◆ Data entries
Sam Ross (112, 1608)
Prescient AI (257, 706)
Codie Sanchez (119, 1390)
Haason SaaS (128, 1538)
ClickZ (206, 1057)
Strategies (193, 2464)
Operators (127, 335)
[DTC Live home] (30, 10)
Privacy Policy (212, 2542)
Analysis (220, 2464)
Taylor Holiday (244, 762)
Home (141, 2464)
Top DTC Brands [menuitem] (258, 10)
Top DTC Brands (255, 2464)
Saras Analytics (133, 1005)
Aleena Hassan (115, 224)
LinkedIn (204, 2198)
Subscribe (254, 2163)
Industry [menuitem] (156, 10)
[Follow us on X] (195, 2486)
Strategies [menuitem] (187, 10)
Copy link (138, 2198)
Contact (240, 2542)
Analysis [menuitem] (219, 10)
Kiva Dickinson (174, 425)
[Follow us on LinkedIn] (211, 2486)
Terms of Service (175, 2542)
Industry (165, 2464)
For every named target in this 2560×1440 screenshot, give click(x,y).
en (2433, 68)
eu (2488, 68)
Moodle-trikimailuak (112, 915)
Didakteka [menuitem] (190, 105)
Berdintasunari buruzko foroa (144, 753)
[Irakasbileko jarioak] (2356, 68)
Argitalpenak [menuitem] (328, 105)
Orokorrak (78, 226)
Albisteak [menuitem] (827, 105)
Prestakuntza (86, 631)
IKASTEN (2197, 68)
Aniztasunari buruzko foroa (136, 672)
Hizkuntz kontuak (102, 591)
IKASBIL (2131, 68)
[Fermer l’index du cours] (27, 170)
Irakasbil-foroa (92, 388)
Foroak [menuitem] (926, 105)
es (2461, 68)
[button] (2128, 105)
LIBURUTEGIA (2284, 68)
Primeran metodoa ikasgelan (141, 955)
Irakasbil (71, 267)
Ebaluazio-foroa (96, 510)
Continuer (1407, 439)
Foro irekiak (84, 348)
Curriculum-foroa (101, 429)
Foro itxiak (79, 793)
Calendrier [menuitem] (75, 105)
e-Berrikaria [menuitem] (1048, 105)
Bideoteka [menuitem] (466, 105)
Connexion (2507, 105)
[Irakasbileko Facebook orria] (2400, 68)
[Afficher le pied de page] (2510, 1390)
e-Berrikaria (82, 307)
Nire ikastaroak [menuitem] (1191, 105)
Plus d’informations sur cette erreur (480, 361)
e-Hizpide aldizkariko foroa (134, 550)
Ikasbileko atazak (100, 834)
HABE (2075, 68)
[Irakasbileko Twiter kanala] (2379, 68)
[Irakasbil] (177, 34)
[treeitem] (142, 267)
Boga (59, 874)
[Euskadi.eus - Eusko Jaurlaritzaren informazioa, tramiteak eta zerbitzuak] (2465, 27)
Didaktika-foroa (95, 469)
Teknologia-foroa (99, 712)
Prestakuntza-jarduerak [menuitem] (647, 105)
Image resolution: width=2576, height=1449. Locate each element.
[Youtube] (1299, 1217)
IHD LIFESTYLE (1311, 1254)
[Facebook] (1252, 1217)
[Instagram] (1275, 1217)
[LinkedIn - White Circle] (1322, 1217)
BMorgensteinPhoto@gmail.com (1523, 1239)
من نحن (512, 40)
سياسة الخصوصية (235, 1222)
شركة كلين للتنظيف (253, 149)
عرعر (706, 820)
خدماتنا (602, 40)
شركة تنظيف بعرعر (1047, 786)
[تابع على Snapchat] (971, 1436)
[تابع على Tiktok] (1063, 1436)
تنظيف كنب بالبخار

◆ Work to be completed
Return only what runs from the line containing "من نحن (512, 40)" to the last line of the records above, both ends included, exactly as written.

◆ Solution
من نحن (512, 40)
سياسة الخصوصية (235, 1222)
شركة كلين للتنظيف (253, 149)
عرعر (706, 820)
خدماتنا (602, 40)
شركة تنظيف بعرعر (1047, 786)
[تابع على Snapchat] (971, 1436)
[تابع على Tiktok] (1063, 1436)
تنظيف كنب بالبخار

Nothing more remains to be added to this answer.